La pagina ospita una raccolta - sempre in espansione, ancorché rappresentazione ampiamente parziale di ciò che si potrebbe mettere insieme - di proverbi, modi di dire, ecc. basata essenzialmente su contributi “locali”. Non potrebbe del resto essere altrimenti, ma ciò comporta tuttavia, e tanto più comporterà man mano che la raccolta si arricchirà, una serie di problemi, di alcuni dei quali va data fin da ora avvertenza a quanti troveranno o crederanno di trovare nella raccolta varie imprecisioni e veri e propri errori.

Con qualche eccezione, quanto è possibile leggere in questa sezione non è il frutto di documentazione originale da noi raccolta. In questo ambito molto particolare, come del resto per molti altri di questo sito, svolgiamo una mera azione divulgativa di quanto di interessante e affidabile (sotto vari profili) possiamo aver trovato in un ampia letteratura, in rete o cartacea. Letteratura peraltro fortunatamente in continua espansione per via di una sempre maggiore attenzione alla cultura immateriale. Nonostante questa fortuna noi non siamo però in grado - com’è ovvio che sia - di verificare, seppure fosse possibile, la correttezza di quanto andiamo trovando (e neppure di come è stato scritto), dei significati originali, delle reali corrispondenze al territori e di quant’altro umilmente vi porgiamo.
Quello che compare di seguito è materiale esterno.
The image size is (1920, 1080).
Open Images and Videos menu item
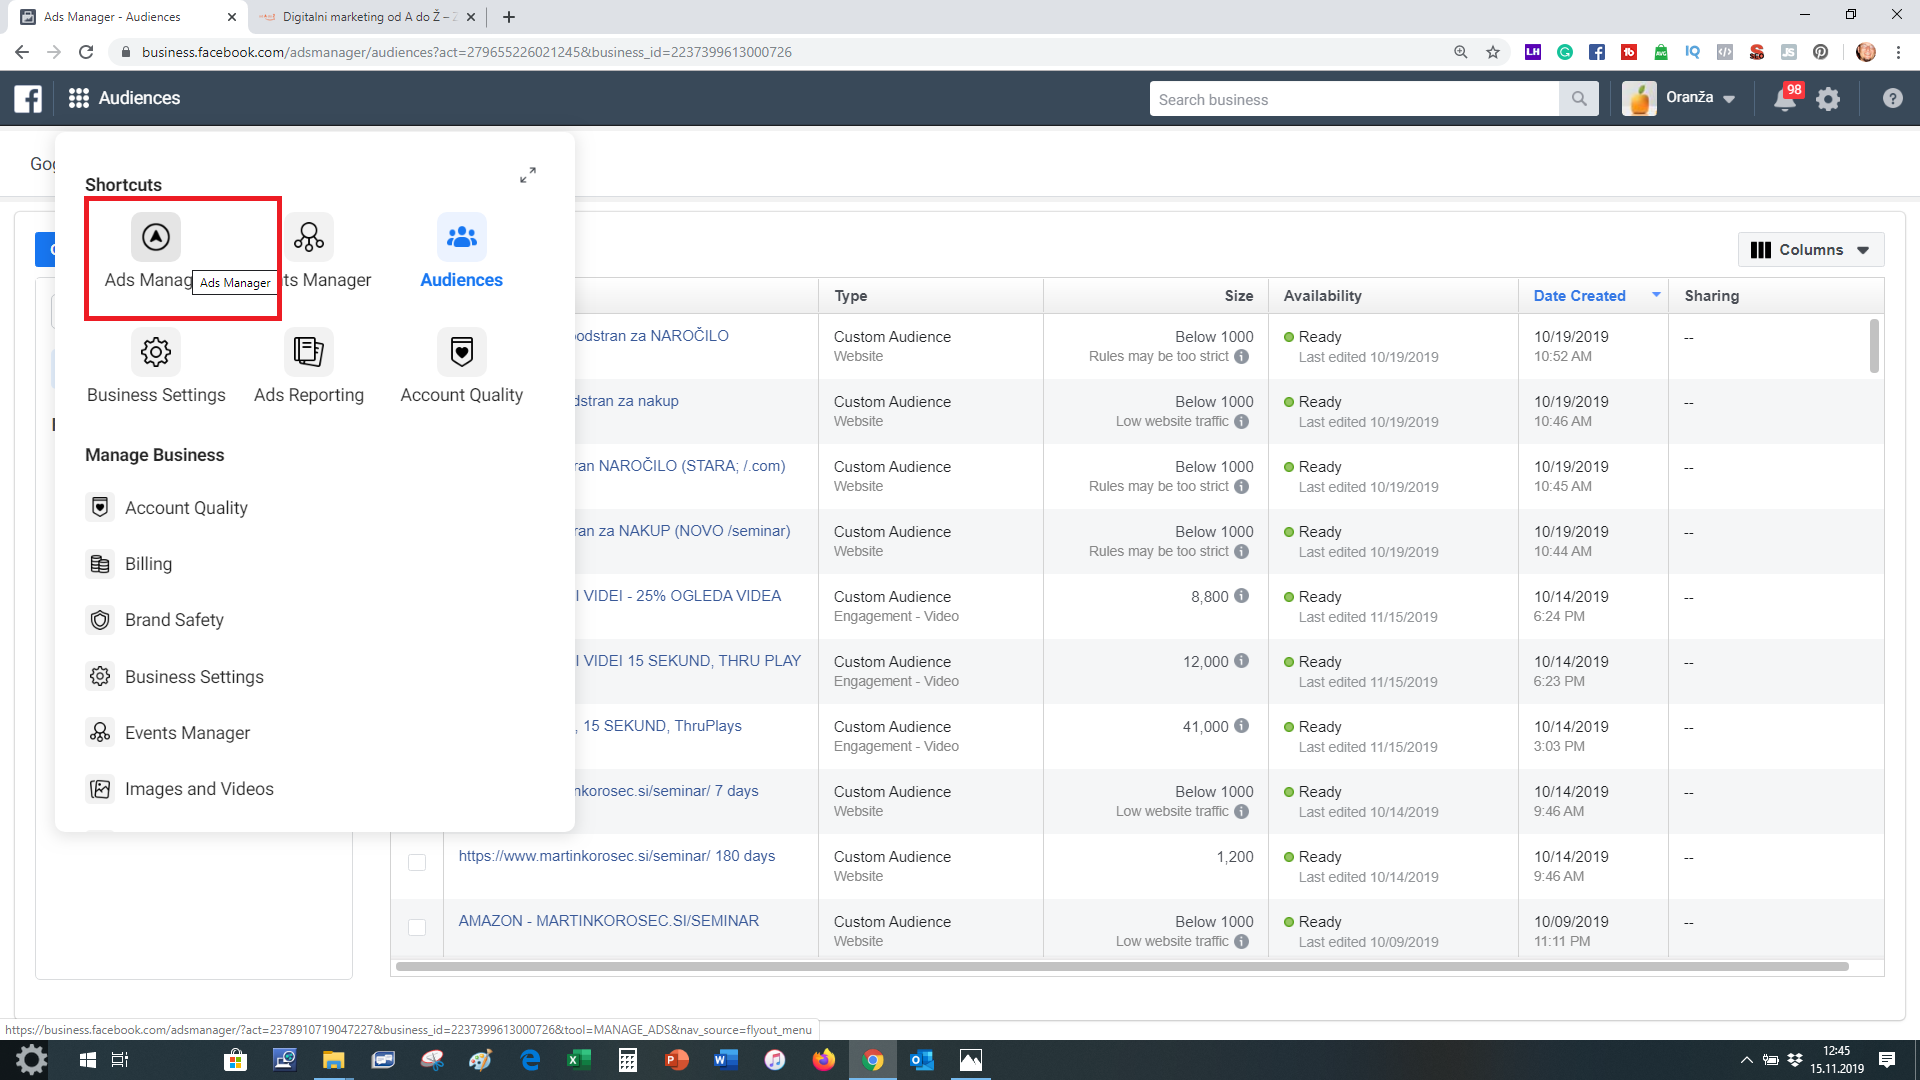click(x=199, y=789)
Faremo senz’altro la nostra parte per valutare con metodo la serietà e l’attendibilità delle fonti, avendo riguardo per quanto possibile alla loro autorevolezza, a quella delle informazioni, delle ricerche e dei ricercatori, ma andare oltre non ci è concesso. Anche perché è nella natura stessa dell’argomento di questa pagina - cultura immateriale, a prevalente trasmissione orale - vivere, sopravvivere, trasmettersi, contaminandosi continuamente e continuamente cambiando. E anche quando essa ha avuto la fortuna della forma scritta, quanto ha perso e quanto non riusciremo a recuperare del significato e della forma originaria? Anche per il solo fatto che in molti casi questa è stata scritta forzando e adattando linguaggi e dialetti senza alfabeti ai segni che potevano sembrare più vicini - e però, si sa, mai renderanno ai lettori il modo in cui andava letta questa o quella frase.
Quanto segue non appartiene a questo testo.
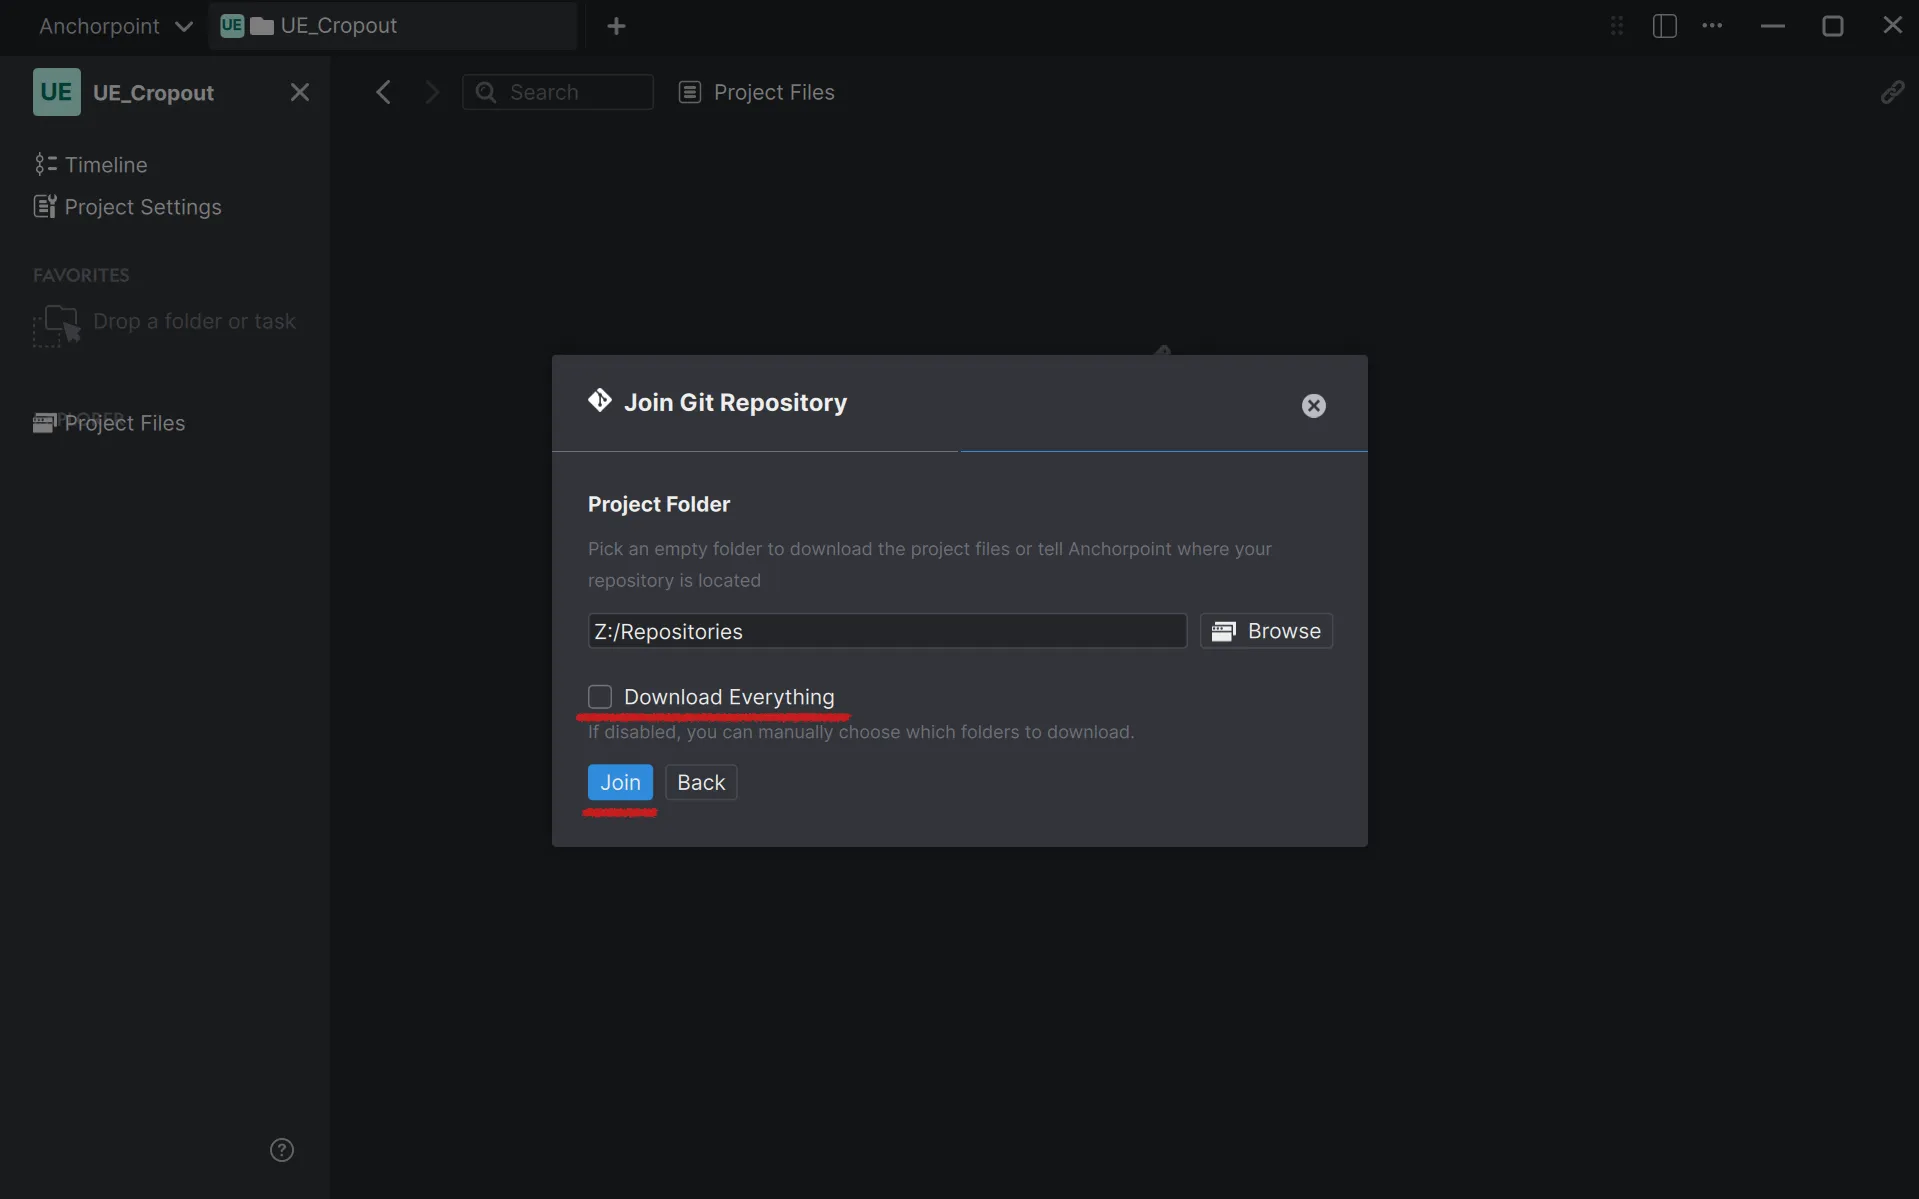Open the Anchorpoint dropdown menu
The height and width of the screenshot is (1199, 1919).
click(114, 26)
Non mancherà mai la persona del borgo vicino che dirà “si dice così” e/o “si scrive in un altro modo” e che sottolineerà gli sforzi compiuti invano da quelli di un altro posto. In molti casi poi non esistono regole di scrittura certe neppure per certe lingue (o quasi lingue ) di riferimento, se non riferite a una produzione letteraria di rilievo (il milanese del Porta, il romanesco di Trilussa, ecc.). Ci si perdoni allora dei significati veri e originali che potranno essere stati travisati, perché appunto le contaminazioni fanno spesso questo, e ci si voglia segnalare ciò che non va per aiutarci a correggerci.